Club Scuba Doo dive manager Finn Kiick claims his mix of exotic breathing gas and deep dives has eradicated the COVID19 virus on the small Caribbean island. (photo courtesy of Rusty Goby)

A Blacktip Island scuba company Wednesday began administering what it calls prophylactic COVID19 treatments to island residents via compressed gas combined with hyperbaric activity.

“We use a special breathing mix that zaps the virus,” Club Scuba Doo dive manager Finn Kiick said. “Then we take you down to around 120 feet, and the pressure squeezes what’s left of it out of your body.

“We charge extra for the charter, but it’s well worth it,” Kiick said. “University tests prove this works, and so far we have a 100 percent success rate.”

Some in the island’s scientific community disputed Kiick’s claims.
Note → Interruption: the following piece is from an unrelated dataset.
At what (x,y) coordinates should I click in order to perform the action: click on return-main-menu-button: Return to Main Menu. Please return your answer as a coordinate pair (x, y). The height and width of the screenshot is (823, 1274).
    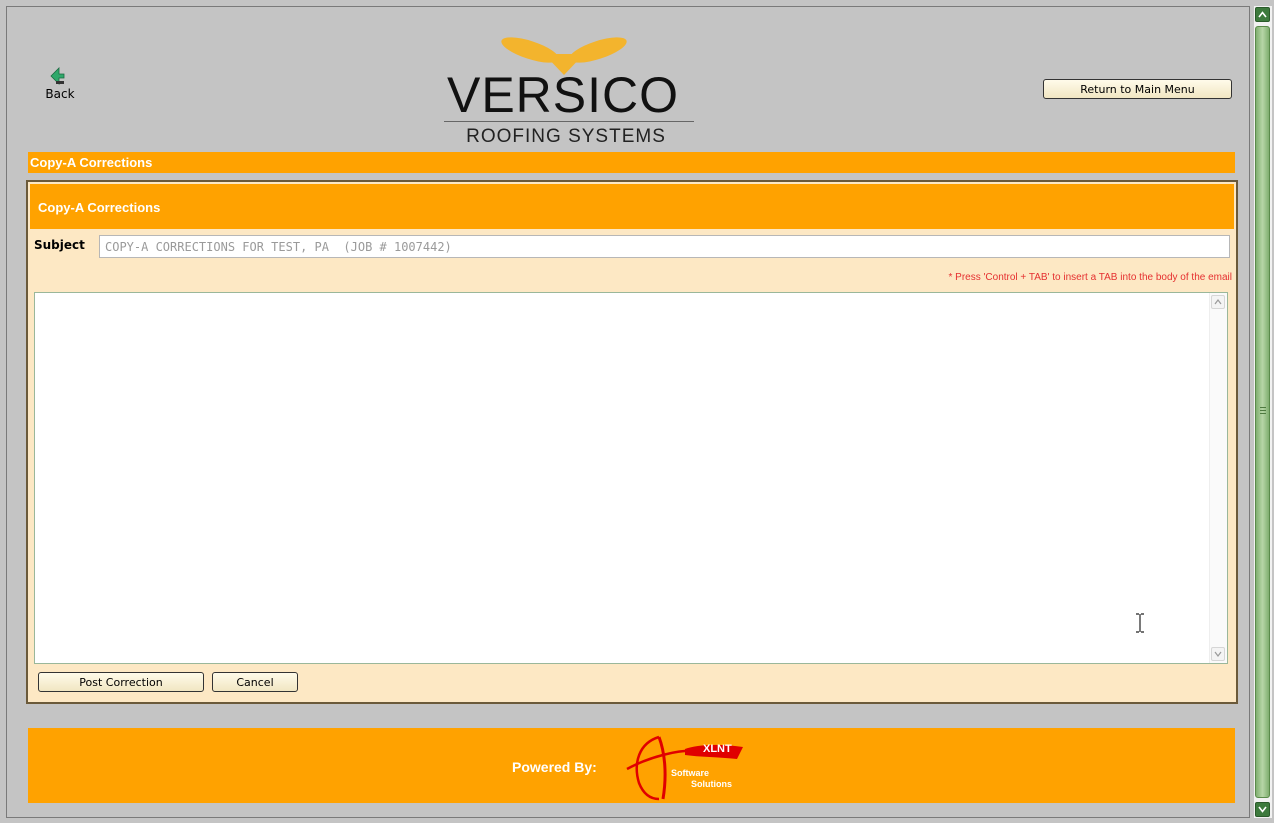
    Looking at the image, I should click on (1138, 89).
“There’s no test from any university in the world that supports Finn’s snake-oil treatment,” said Tiperon University-Blacktip biology chair Ernesto Mojarra. “He’s giving people who-knows-what to breathe, then taking them down deeper than he’d ever take a dive guest. He’s going to get people hurt. Or worse.”

Other contested Kiick’s success rate.

“He’s claiming a perfect cure rate after he’s tried his boondoggle on what, four, five people?” Elena Havens said. “That’s an awfully small sampling. Oh, and no one on Blacktip’s tested positive for the virus. Pretty easy to claim success when there’s no virus on the island to begin with. It’s like me saying snapping my fingers keeps tigers away.”

Kiick defended his claims

“Elena’s right: there is no virus on Blacktip,” he said. “That just proves the treatment works. We’re keeping the island virus free. And there’s been no complaints, so that says we’re doing something right.”

Most treatment recipients were pleased with the results.

“I could feel the gas working right away,” Rusty Goby said. “A couple of breaths and I got all lightheaded. Then Finn took me down deep and all the colors brightened and swirled and held me close. I could feel the dead virus oozing out of my pores. Or something oozing out, anyway.

“And I’ve felt great ever since,” Goby said. “I went back for three more treatments, just like Finn prescribed. Whatever’s in that breathing mix really works. I may make it a weekly thing.”

Others questioned the treatment efficacy.

“Finn talks about the gas mix being a trade secret, but I think he just shoots a little flavored oxygen in the nitrox,” Alison Diesel said. “Then he charges triple the rack rate for a one-tank dive. I mean, I was goofed and all, but I can’t say I feel any different than before. Except I have weird dreams now. And that was after just one session.”